To-do item A
Please reproduce the passage of the TravisCI time-limit issue thread from "One possible solution" up to and including "without TravisCI intervention.", without altering a word.
To-do item B
In the TravisCI time-limit issue thread, what time limit does TravisCI set for each job?
To-do item C
Extend the TravisCI time-limit issue thread onward from its final comment.

Selected text
--------------------------------------------------

PaulMcInnis / JobFunnel

Scrape job websites into a single spreadsheet with no duplicates.
MIT License
1.83k stars 214 forks source link

TravisCI Time Limit #126

Closed thebigG closed 3 years ago

thebigG commented 3 years ago

Hi everyone.

Description

TravisCI has a time limit of 50 minutes for each job as per their documentation. And as you can see on my last push https://github.com/thebigG/JobFunnel/commit/2417f6e858875539fe6fd8aeee42d5001e01eb82 the build on TravisCI fails because one of the scrape runs hits that 50 minutes cap.

One possible solution I have thought about is adding a number_of_pages/number of jobs limit to each scraper, but this might add complexity to our settings file and Command Line Interface so I'm just posting this issue to start the discussion on possible solutions to tackle this issue.

Another thought that comes to mind is limiting the scraping we do when testing, but I don't think that's optimal because we want our CI pipeline to be reliable and trustworthy, so at the very least we should be doing doing some scraping for every provider, even if it is just one page per provider.

Like I said, just wanted to start the discussion of potential solutions.

Steps to Reproduce

  1. Run TravisCI script

Expected behavior

The tests should run without TravisCI intervention.

Actual behavior

The JobFunnel tests stop and fail because of the time limit.

Environment

PaulMcInnis commented 3 years ago

Unfortunately travis CI also now uses a credits system and I don’t want to pay, so we will eventually run out of them.

--------------------------------------------------

Supplied information
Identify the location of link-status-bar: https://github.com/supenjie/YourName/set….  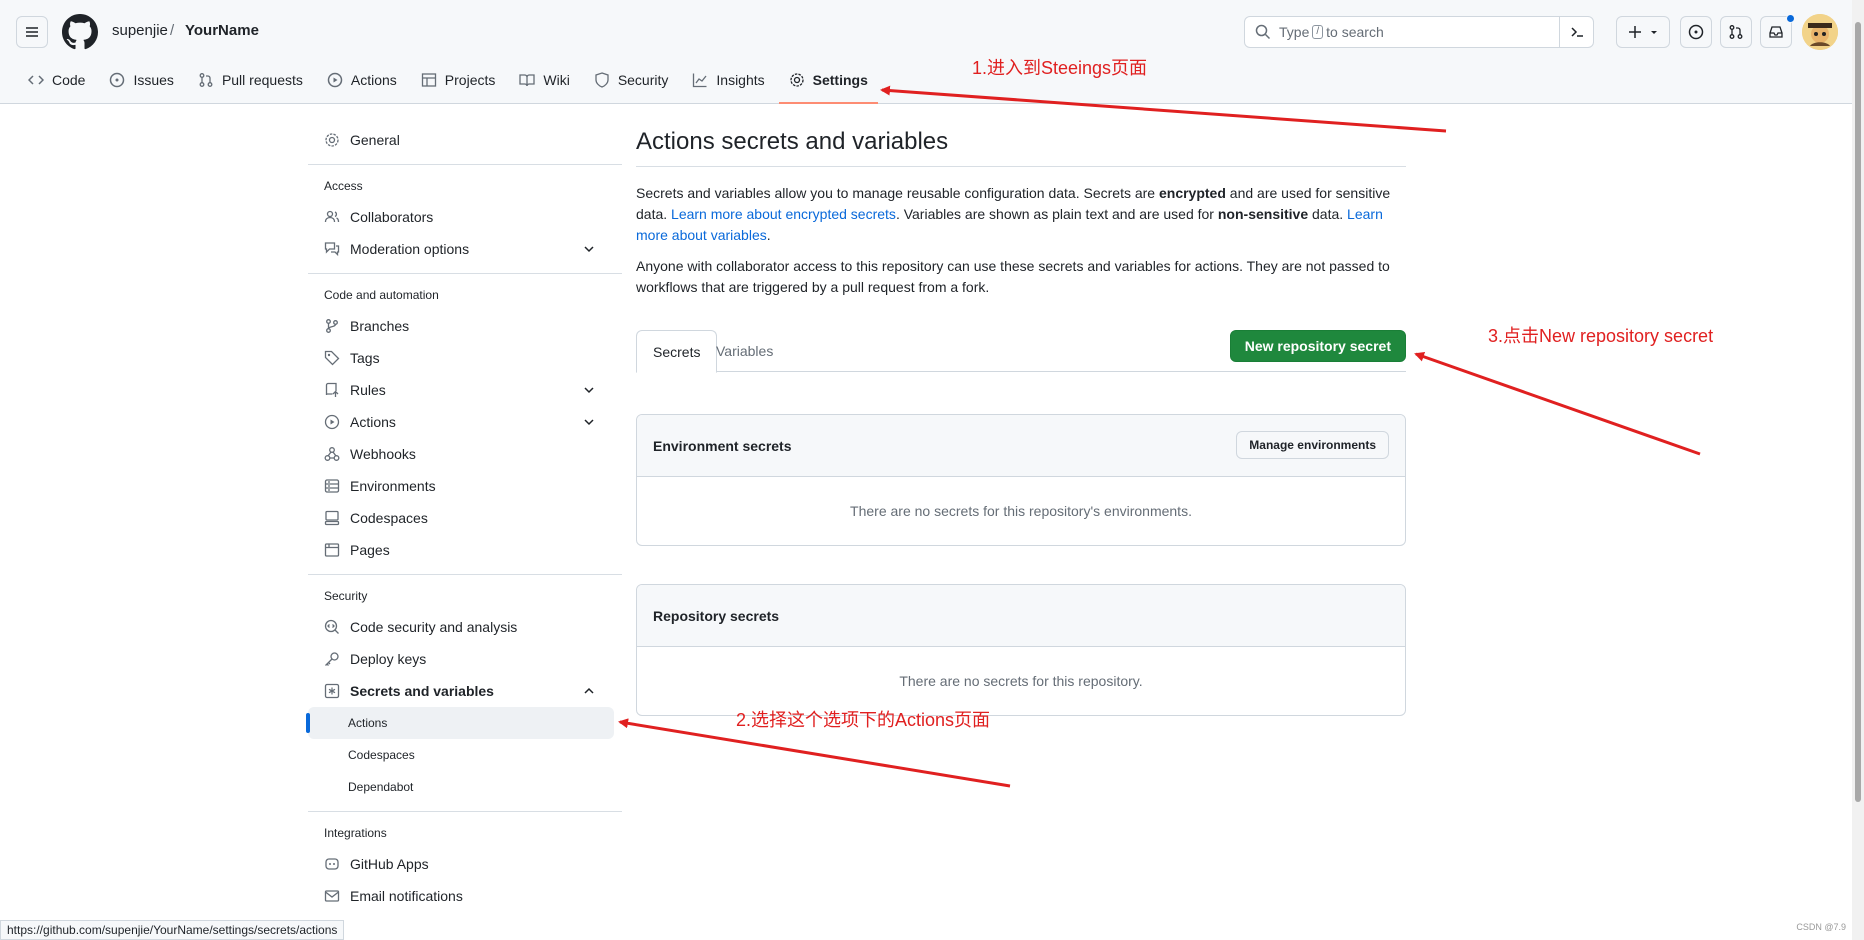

--------------------------------------------------

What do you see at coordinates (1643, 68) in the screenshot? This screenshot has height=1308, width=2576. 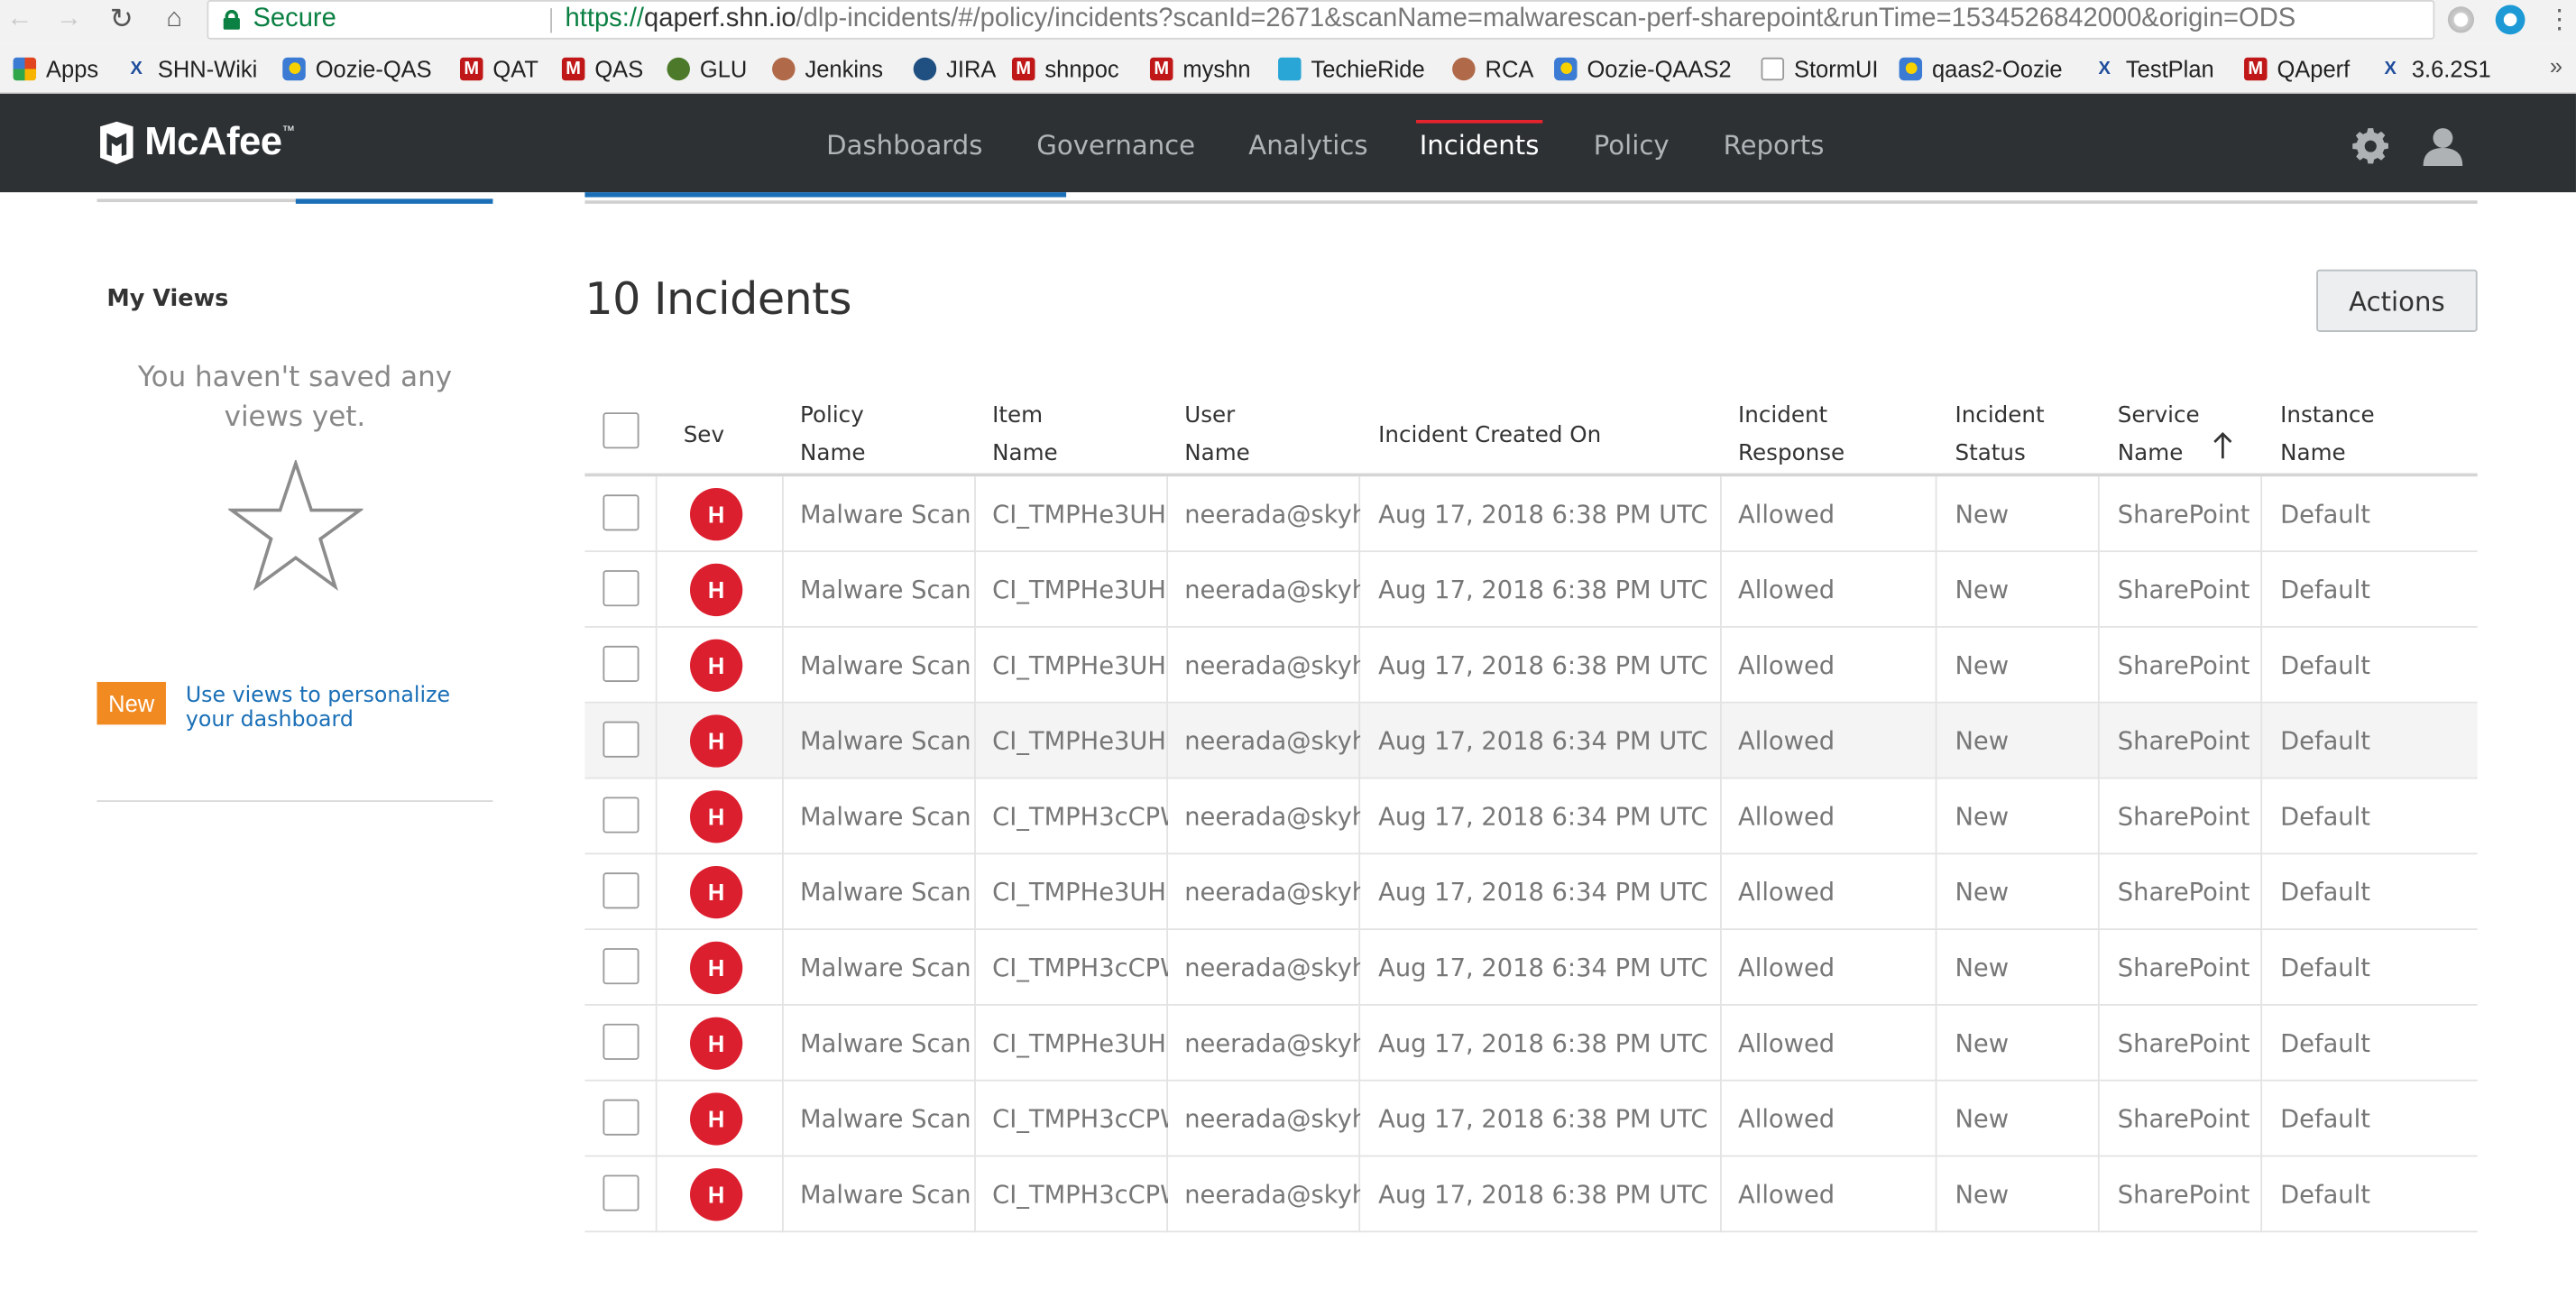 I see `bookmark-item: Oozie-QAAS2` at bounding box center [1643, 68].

--------------------------------------------------

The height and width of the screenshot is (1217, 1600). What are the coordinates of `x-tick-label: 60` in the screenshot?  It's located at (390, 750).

--------------------------------------------------

Final answer A
One possible solution I have thought about is adding a number_of_pages/number of jobs limit to each scraper, but this might add complexity to our settings file and Command Line Interface so I'm just posting this issue to start the discussion on possible solutions to tackle this issue.

Another thought that comes to mind is limiting the scraping we do when testing, but I don't think that's optimal because we want our CI pipeline to be reliable and trustworthy, so at the very least we should be doing doing some scraping for every provider, even if it is just one page per provider.

Like I said, just wanted to start the discussion of potential solutions.

Steps to Reproduce

  1. Run TravisCI script

Expected behavior

The tests should run without TravisCI intervention.

Final answer B
50 minutes.

Final answer C
thebigG commented 3 years ago

Oh man that makes sense, I thought that I had read something about that the other day. We'll figure something out.

markkvdb commented 3 years ago

Yeah I read the controversy online. Seems like we should just switch to a different provider such as Github Actions or Jenkins.

thebigG commented 3 years ago

I've been investigating Github Actions and it is completely free for open source projects and it is very similar to TravisCI. There is a yaml file that describes the CI process, but the syntax is just slightly different of course. I'll keep on investigating further and give you guys feedback on what I can find.

thebigG commented 3 years ago

UPDATE: I have Github Actions all setup! You can check out the GitHub Actions configuration on this branch:https://github.com/thebigG/JobFunnel/tree/isolate_remote.

I came across a hurdle. Which was, for some reason, JobFunnel will fail to scrape Indeed with max_listing_days set to 35. I set it to 3 days, and everything passed now. @PaulMcInnis @markkvdb Let me know if there is anything you would like changed before I make the PR.

PaulMcInnis commented 3 years ago

Thanks a bunch @thebigG

Lets open that PR and cut an issue for the scraping, since it sounds like this is easily replicated, will make it easier to fix.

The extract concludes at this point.